- What you are asked to do -
For this exercise, copy exactly the lines below from the one with "Open the user account icon" through the one with "Task: Open the Border color help tooltip" and leave out the pictures.

- Task inputs -
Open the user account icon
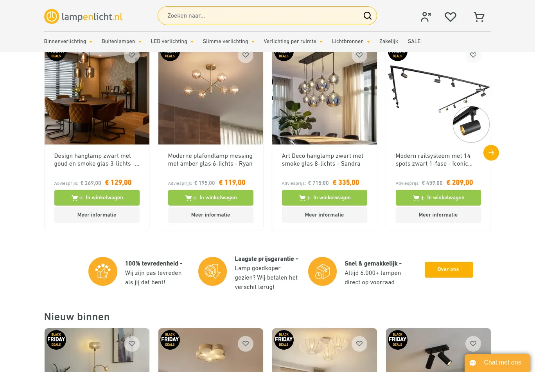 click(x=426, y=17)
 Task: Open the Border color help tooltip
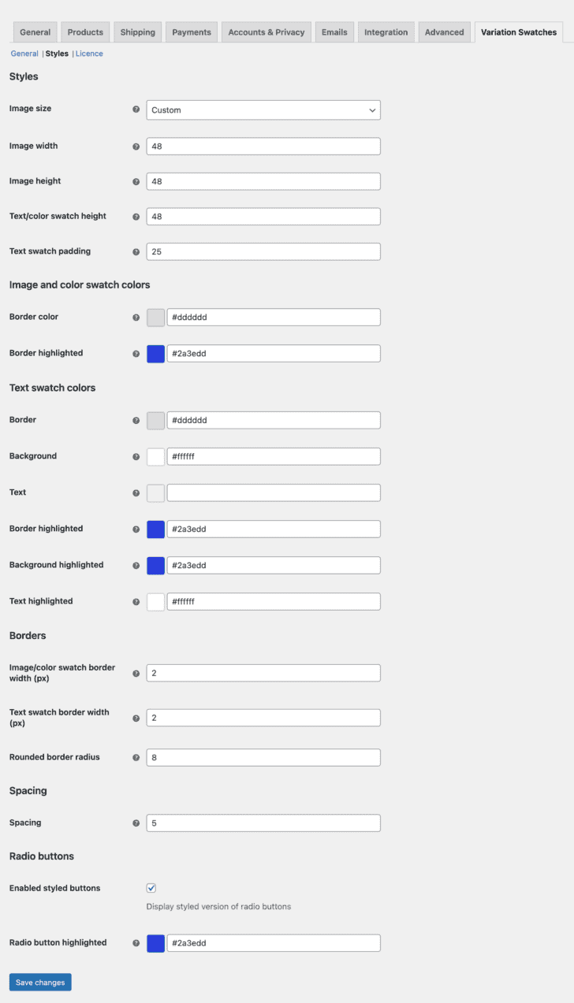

* * *

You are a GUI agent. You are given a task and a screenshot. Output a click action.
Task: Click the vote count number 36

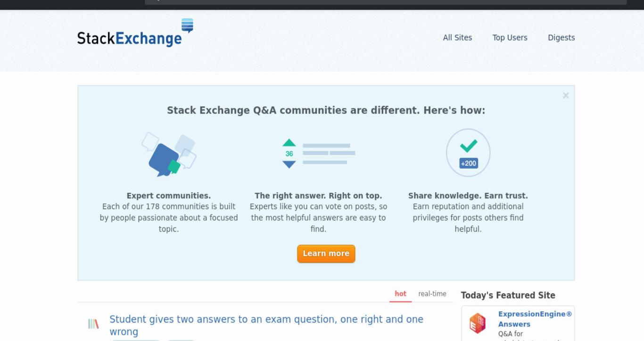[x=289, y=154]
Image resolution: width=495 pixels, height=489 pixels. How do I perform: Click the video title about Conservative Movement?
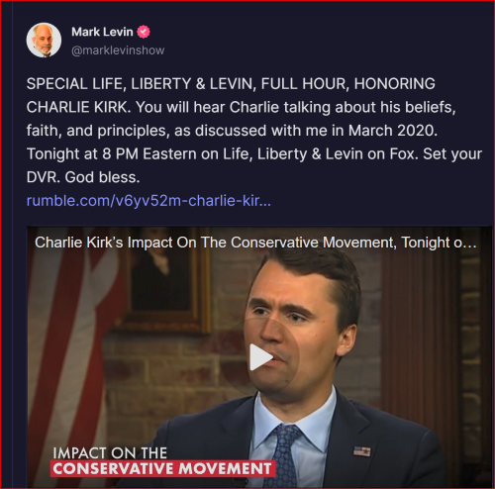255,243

- Result of this exercise -
Open the user account icon
 click(x=426, y=17)
 Task: Open the Border color help tooltip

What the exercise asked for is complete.